··· DATA LISTING ···

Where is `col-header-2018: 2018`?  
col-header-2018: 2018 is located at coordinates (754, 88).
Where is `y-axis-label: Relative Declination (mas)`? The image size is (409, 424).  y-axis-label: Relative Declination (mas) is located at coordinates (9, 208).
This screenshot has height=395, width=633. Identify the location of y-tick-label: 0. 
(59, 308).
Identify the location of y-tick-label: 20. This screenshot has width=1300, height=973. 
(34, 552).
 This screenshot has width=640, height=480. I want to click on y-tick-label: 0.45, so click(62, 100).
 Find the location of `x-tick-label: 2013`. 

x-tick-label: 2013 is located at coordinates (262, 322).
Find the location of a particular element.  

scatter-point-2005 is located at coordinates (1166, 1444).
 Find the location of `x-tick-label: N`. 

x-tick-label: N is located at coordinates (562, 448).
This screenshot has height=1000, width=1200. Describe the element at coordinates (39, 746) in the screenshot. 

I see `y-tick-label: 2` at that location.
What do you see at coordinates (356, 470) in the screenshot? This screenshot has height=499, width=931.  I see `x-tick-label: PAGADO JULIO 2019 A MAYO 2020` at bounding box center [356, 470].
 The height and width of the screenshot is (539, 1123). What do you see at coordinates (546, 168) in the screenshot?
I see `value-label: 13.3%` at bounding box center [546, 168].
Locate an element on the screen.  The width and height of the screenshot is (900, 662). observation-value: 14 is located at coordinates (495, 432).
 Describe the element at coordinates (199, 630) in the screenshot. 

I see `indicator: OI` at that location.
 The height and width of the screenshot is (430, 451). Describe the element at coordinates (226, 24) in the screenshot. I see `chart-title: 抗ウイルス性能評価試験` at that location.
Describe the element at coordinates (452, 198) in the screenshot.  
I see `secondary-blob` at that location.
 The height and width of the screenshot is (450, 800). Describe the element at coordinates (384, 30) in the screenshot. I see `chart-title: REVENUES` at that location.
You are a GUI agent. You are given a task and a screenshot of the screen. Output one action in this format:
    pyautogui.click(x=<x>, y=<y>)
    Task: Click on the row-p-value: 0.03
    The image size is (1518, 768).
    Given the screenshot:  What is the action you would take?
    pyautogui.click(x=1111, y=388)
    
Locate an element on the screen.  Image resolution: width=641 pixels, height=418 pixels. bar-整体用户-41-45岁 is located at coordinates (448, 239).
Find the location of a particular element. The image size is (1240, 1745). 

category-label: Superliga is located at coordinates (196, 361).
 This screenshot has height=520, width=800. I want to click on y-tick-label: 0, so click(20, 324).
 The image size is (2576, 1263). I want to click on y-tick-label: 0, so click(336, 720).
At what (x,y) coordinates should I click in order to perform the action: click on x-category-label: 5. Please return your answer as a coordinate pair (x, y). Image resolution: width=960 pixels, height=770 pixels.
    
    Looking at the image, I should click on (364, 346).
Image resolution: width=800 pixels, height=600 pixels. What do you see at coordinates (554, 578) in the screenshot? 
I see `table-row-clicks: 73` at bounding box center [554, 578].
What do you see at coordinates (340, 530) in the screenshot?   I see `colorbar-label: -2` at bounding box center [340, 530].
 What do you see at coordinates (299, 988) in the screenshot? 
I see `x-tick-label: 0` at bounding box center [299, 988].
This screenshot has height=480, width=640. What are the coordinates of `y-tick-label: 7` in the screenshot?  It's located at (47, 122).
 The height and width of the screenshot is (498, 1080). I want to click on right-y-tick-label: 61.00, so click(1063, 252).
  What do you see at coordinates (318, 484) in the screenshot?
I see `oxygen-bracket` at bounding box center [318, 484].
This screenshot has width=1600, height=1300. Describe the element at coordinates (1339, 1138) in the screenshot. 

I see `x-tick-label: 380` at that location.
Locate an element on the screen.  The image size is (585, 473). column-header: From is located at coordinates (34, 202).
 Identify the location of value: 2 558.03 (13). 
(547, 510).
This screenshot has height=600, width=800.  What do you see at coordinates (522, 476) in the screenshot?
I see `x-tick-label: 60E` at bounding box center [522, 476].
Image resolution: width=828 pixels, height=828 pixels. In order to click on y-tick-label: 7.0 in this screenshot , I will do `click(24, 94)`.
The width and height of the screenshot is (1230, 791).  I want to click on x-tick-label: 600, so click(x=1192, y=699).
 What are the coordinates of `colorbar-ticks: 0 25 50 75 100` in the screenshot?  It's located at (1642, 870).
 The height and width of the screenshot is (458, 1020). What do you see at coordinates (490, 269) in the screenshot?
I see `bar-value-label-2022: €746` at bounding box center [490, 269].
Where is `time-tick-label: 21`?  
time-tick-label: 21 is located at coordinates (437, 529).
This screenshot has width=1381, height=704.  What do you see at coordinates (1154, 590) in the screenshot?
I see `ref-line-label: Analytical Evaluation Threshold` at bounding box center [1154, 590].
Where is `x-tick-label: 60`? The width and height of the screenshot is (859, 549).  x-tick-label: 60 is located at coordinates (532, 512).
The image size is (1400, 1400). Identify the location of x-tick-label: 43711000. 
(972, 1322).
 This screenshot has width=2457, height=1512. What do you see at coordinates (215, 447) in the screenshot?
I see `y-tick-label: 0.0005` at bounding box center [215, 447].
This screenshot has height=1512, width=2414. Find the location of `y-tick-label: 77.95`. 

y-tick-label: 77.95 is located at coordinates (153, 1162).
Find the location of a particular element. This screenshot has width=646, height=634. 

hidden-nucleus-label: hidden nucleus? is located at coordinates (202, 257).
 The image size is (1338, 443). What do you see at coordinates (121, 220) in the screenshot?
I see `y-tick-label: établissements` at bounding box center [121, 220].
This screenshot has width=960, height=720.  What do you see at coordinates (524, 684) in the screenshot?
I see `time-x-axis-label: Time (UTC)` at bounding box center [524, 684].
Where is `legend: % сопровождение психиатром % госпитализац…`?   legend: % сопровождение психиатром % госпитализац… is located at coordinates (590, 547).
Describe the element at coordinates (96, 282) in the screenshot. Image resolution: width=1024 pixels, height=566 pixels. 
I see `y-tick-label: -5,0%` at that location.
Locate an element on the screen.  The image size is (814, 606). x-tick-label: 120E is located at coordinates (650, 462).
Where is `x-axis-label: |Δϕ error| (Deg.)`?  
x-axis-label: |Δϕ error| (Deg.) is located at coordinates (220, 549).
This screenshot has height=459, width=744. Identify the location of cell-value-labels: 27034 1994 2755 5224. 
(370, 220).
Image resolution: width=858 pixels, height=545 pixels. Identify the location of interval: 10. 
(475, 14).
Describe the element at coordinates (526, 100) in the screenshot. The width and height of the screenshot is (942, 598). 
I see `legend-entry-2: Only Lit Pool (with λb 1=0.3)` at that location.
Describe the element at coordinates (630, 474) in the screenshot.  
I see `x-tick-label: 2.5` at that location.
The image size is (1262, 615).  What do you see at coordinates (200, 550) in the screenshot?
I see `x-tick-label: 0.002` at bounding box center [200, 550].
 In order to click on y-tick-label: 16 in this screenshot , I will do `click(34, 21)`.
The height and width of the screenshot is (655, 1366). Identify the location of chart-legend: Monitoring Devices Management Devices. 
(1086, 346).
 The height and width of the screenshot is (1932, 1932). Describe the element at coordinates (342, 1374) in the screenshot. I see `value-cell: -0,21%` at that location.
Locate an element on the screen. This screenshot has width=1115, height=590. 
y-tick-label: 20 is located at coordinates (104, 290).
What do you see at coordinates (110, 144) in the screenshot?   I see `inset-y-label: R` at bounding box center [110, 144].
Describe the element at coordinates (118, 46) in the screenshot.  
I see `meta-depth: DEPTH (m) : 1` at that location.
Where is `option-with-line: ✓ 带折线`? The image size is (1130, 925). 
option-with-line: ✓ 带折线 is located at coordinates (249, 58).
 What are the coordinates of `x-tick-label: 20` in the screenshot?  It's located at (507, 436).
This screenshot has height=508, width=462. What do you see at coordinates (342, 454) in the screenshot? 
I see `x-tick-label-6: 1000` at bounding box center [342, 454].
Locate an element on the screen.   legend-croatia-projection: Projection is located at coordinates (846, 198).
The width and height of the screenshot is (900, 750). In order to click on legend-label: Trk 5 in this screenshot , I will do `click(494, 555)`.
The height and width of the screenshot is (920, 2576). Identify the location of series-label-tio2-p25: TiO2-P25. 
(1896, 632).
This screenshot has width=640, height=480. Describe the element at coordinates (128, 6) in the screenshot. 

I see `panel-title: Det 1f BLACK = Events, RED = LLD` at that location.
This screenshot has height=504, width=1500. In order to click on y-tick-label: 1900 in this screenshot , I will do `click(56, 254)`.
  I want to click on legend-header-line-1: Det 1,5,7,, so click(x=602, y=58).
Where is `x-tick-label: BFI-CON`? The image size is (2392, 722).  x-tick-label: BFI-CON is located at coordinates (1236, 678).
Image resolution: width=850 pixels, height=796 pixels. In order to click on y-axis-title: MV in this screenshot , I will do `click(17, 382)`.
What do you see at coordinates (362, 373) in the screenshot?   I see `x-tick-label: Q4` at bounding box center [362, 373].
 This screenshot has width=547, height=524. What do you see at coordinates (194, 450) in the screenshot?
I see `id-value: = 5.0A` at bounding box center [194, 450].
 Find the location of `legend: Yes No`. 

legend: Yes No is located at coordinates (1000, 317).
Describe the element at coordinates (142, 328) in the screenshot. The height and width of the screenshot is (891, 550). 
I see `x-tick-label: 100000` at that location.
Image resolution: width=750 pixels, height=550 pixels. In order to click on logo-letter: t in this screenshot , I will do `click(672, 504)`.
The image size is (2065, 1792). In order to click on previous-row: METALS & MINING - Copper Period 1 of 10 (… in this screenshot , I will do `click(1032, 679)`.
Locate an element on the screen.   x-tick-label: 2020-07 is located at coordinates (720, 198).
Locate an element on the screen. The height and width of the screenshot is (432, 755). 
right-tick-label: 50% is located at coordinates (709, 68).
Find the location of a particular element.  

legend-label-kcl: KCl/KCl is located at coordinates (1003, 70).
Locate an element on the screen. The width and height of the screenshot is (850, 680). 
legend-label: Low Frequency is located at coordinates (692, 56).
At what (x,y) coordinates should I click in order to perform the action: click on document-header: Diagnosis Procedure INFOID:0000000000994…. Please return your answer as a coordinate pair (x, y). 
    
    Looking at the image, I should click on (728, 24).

···

» WHAT TO DO:
Format the records from the line with "Describe the element at coordinates (142, 328)" up to and including the line with "legend-label-kcl: KCl/KCl is" as a Markdown table with columns Row and Record line, one numbered row per line, skipping blank lines.

» EXERCISE OUTPUT:
| Row | Record line |
|---|---|
| 1 | Describe the element at coordinates (142, 328) in the screenshot. The height and width of the screenshot is (891, 550).  |
| 2 | I see `x-tick-label: 100000` at that location. |
| 3 | Image resolution: width=750 pixels, height=550 pixels. In order to click on logo-letter: t in this screenshot , I will do `click(672, 504)`. |
| 4 | The image size is (2065, 1792). In order to click on previous-row: METALS & MINING - Copper Period 1 of 10 (… in this screenshot , I will do `click(1032, 679)`. |
| 5 | Locate an element on the screen.   x-tick-label: 2020-07 is located at coordinates (720, 198). |
| 6 | Locate an element on the screen. The height and width of the screenshot is (432, 755).  |
| 7 | right-tick-label: 50% is located at coordinates (709, 68). |
| 8 | Find the location of a particular element.   |
| 9 | legend-label-kcl: KCl/KCl is located at coordinates (1003, 70). |